O que se pede –
a: Indique se cada afirmação abaixo está de acordo com o texto sobre sair da rotina, respondendo sim ou não e citando as palavras do texto que decidem a resposta: (i) ela percorria 50 km de auto-estrada até ao emprego; (ii) ela conversava muito com os colegas; (iii) ela já não vivia com os pais.
b: Retome o texto sobre sair da rotina a partir do ponto em que ele termina.

Texto fornecido –
──────
18 de julho de 2010

Sair da rotina


 Sentada à secretária, deu por si a pensar que não gostava da vida que tinha. Não gostava do emprego, do que fazia, do sítio onde morava, de ainda viver com os pais quase aos 30 anos. Sentia-se presa e acomodada naquela rotina de onde ainda não tinha tido coragem para sair. Levantava-se todos os dias à mesma hora, saía de casa, entrava no carro, fazia os 50km de auto-estrada até chegar ao emprego, entrava e sentava-se atrás da secretária. Falava com os colegas apenas o indispensável, pois não gostava deles - e parecia-lhe que eles também não gostavam dela. Até com o patrão falava apenas quando não podia deixar de ser. Afinal, aquele era um emprego provisório, enquanto não arranjava outro mais de acordo com as suas capacidades e habilitações. Não tinha andado a estudar tantos anos para acabar como assistente de um tipo que não tinha sequer o ensino secundário completo.
──────
Dados apresentados –
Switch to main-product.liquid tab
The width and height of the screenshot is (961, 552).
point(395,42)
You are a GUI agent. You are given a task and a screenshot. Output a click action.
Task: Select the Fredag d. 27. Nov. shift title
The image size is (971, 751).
──────
Respostas por tarefa –
a:
(i) Sim: "fazia os 50km de auto-estrada até chegar ao emprego".
(ii) Não: "Falava com os colegas apenas o indispensável".
(iii) Não: "de ainda viver com os pais quase aos 30 anos".

b:
Ao fim do dia, voltava a entrar no carro e a fazer os mesmos 50Km de auto-estrada até chegar a casa. Cansada, sem vontade de estar com ninguém, ainda assim arranjava forças para conversar com os pais durante o jantar, antes de sair com o namorado. O namorado, de quem também não sabia se gostava. Ou antes, gostava dele, não sabia se gostava de estar com ele, o que são coisas bem distintas. Ele parecia gostar realmente dela, fazia de tudo para a ver feliz. Mas ela não se sentia feliz. Ele trabalhava e estudava ao mesmo tempo, mas a ela parecia-lhe que ele não se esforçava por terminar o curso, embora se queixasse constantemente do emprego que tinha. Um falso ambicioso, sem vontade de fazer fosse o que fosse por mudar a situação, era assim que ela o via. E a certa altura começou a arranjar desculpas para se verem cada vez com menos frequência

Naquele dia, sentada à secretária, decidiu que tinha de fazer alguma coisa para mudar a sua vida. Levantou-se, entrou no gabinete do patrão e despediu-se. Sentiu um alívio, como se lhe tirassem um peso de cima dos ombros. Saiu sem olhar para trás, entrou no carro e ligou ao namorado. Disse-lhe que queria acabar tudo, não por não gostar dele, mas porque às vezes não basta gostar. Sentiu-se ainda mais aliviada. 

E agora sem emprego, sem namorado, sem saber o que iria ser a sua vida, estava finalmente livre. E feliz.

4 comentários:

viajanteintemporal disse...

Quando tudo termina bem ficamos todos felizes! A felicidade é algo que devemos agarrar com as duas mãos. Ás vezes não sabemos é onde ela está. beijinhos

Tulipa Negra disse...

Sem dúvida. E às vezes é preciso muita coragem para mudar.
Beijinhos

A Loira disse...

wow... isto sim, é coragem, é o grito de revolta.

Tulipa Negra disse...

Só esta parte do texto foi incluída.